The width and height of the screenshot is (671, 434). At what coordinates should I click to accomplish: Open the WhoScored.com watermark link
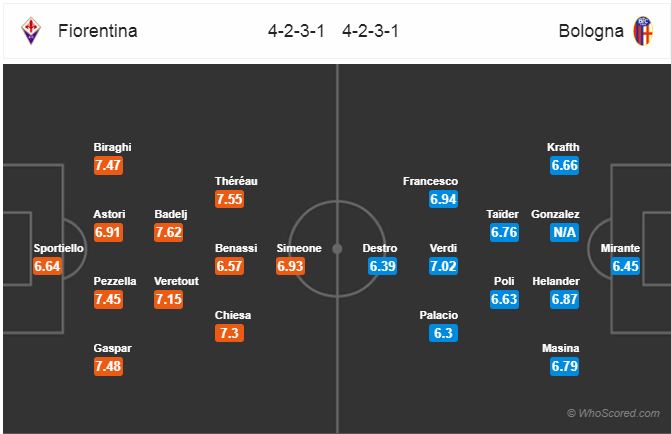[613, 413]
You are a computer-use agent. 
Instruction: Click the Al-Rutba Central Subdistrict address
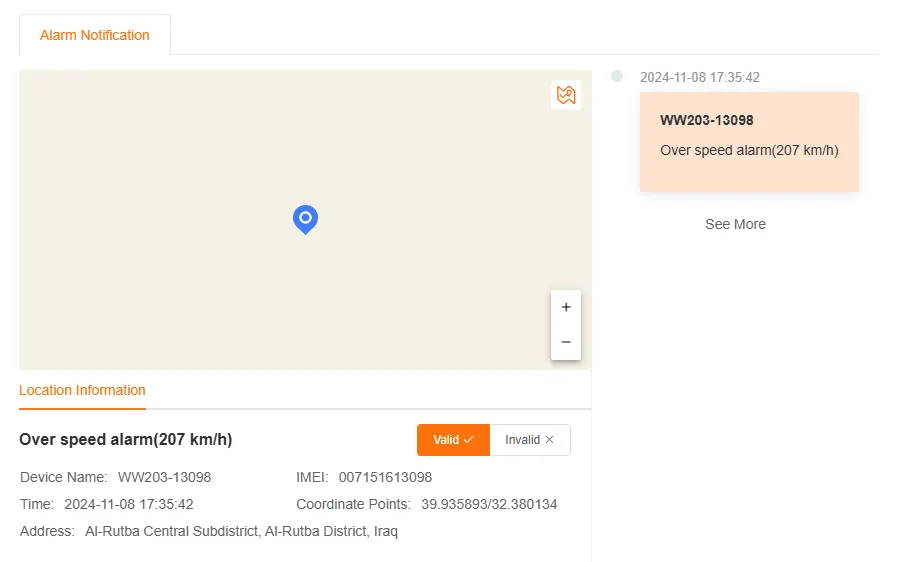(x=241, y=531)
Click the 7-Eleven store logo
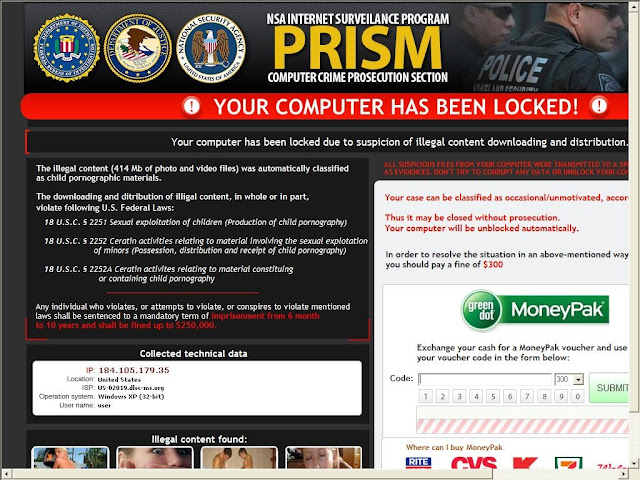Viewport: 640px width, 480px height. (x=569, y=463)
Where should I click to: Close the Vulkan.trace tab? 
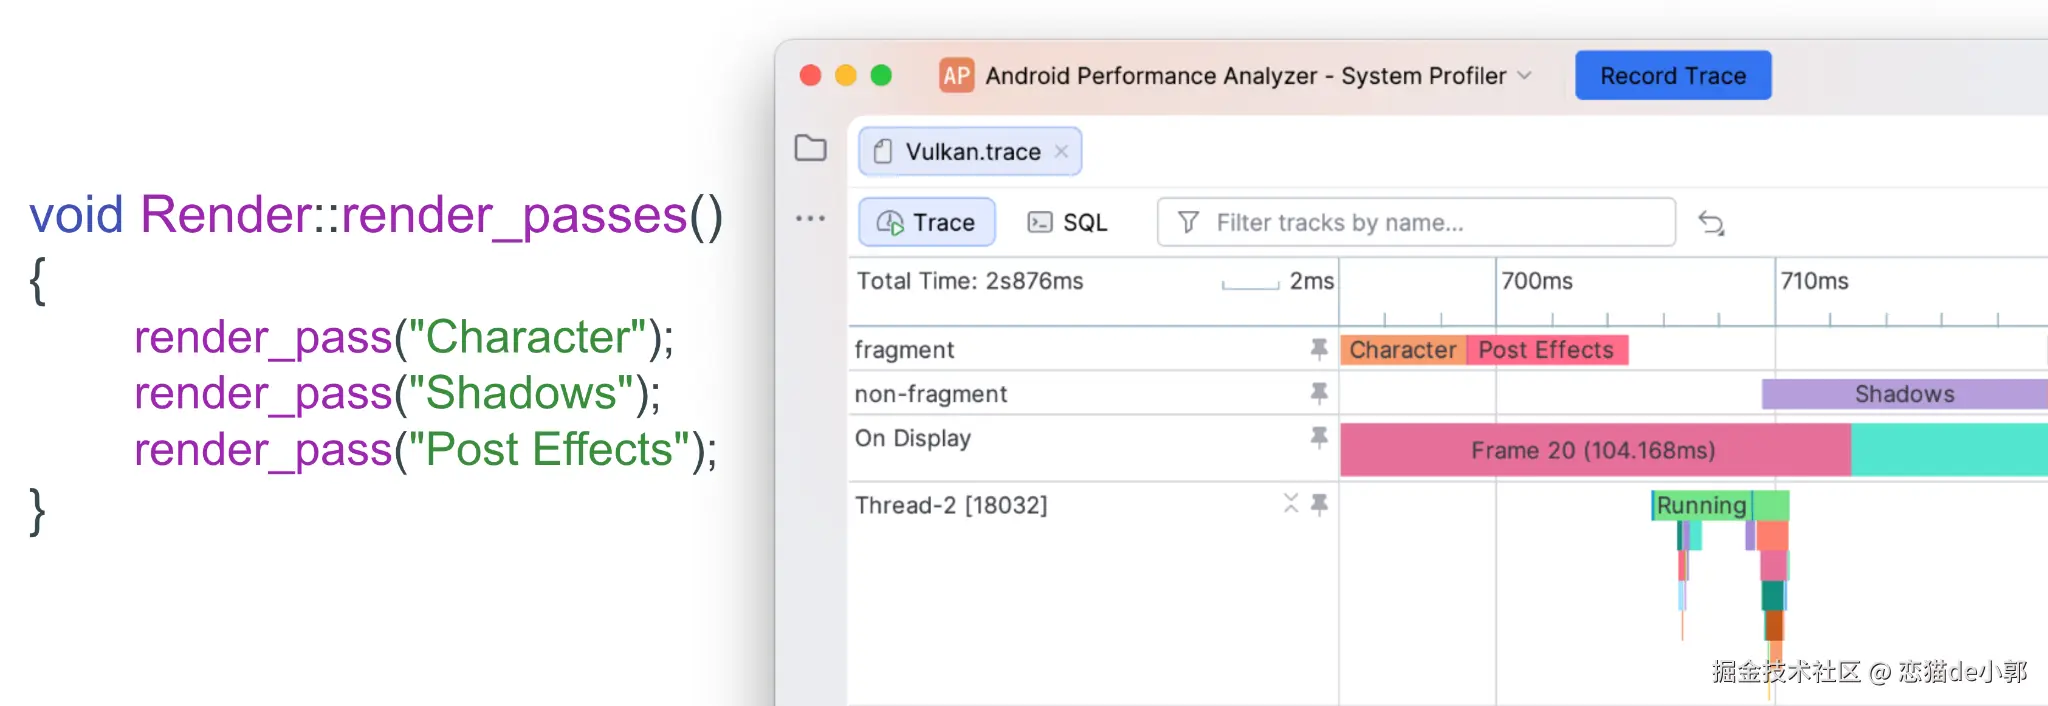(1061, 151)
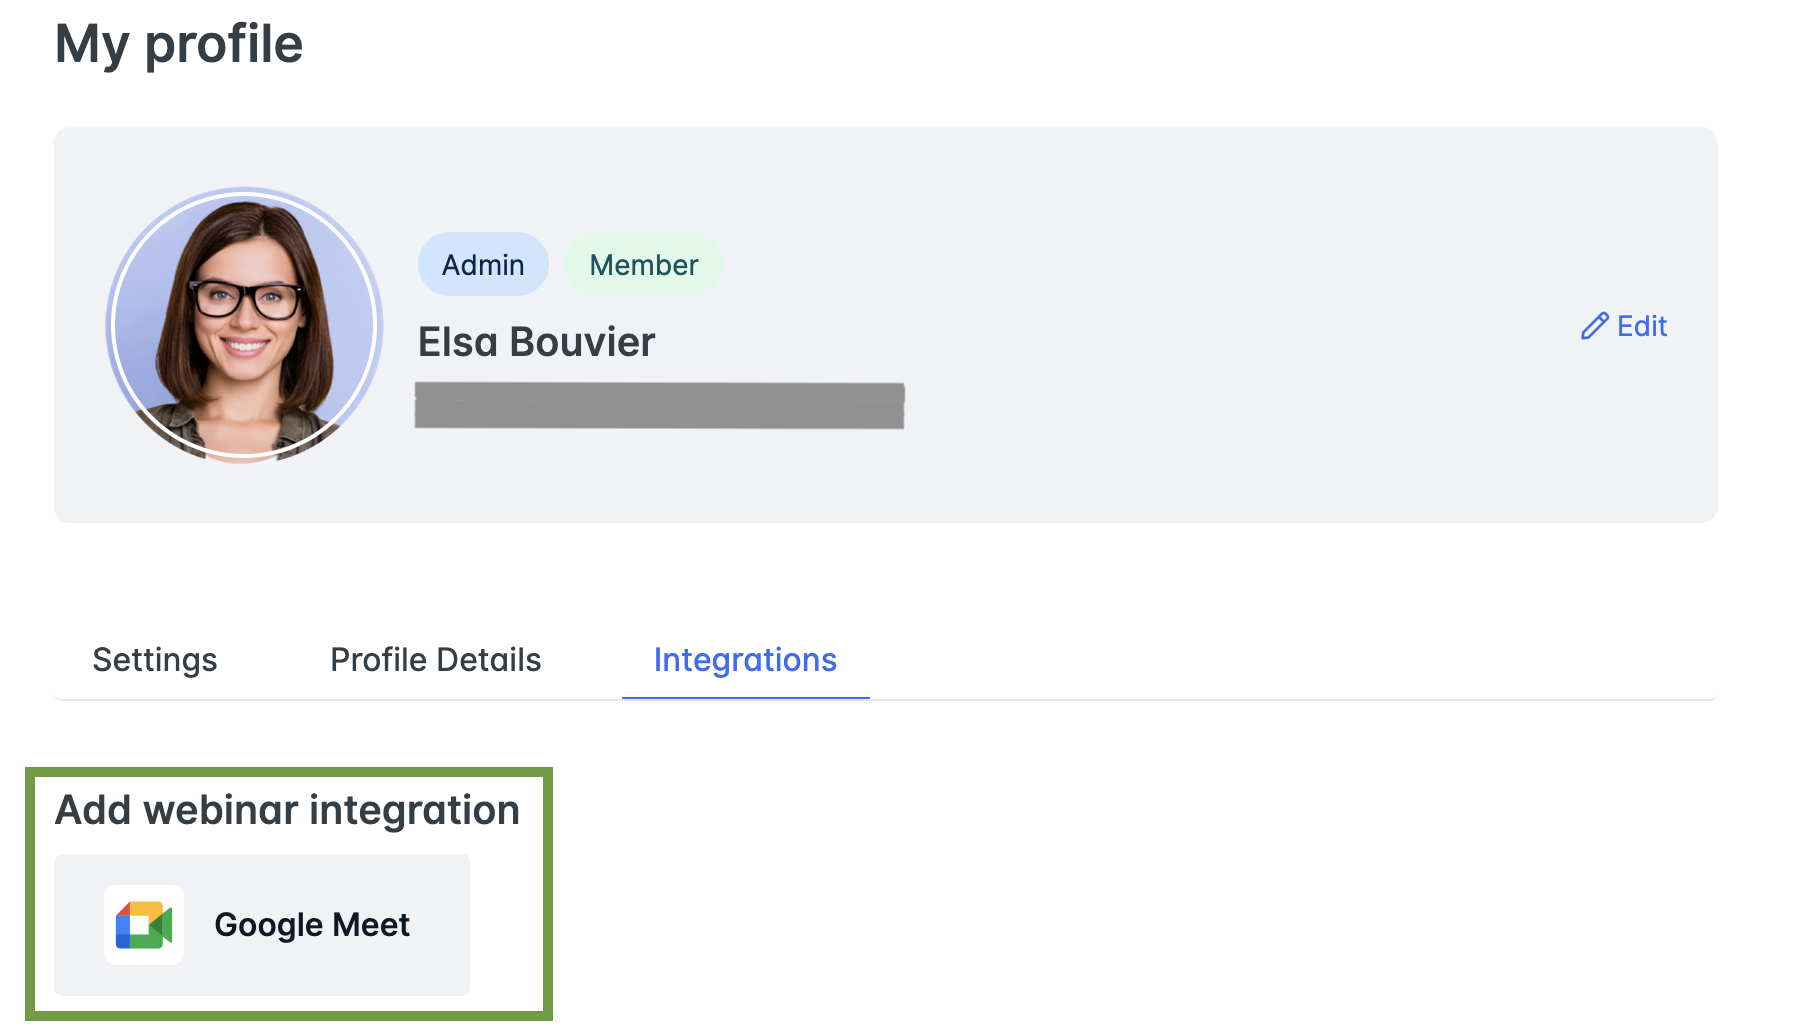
= = =
# EXERCISE GOAL
A verbatim printout of the entries above is expected, free of pictures.

# RESULT OF THIS TASK
The width and height of the screenshot is (671, 434). At what coordinates should I click to accomplish: Open the WhoScored.com watermark link
[613, 413]
You are a computer-use agent. 
Instruction: Click the Al-Rutba Central Subdistrict address
(x=241, y=531)
Click the 7-Eleven store logo
Viewport: 640px width, 480px height. (x=569, y=463)
Where should I click to: Close the Vulkan.trace tab? 
(1061, 151)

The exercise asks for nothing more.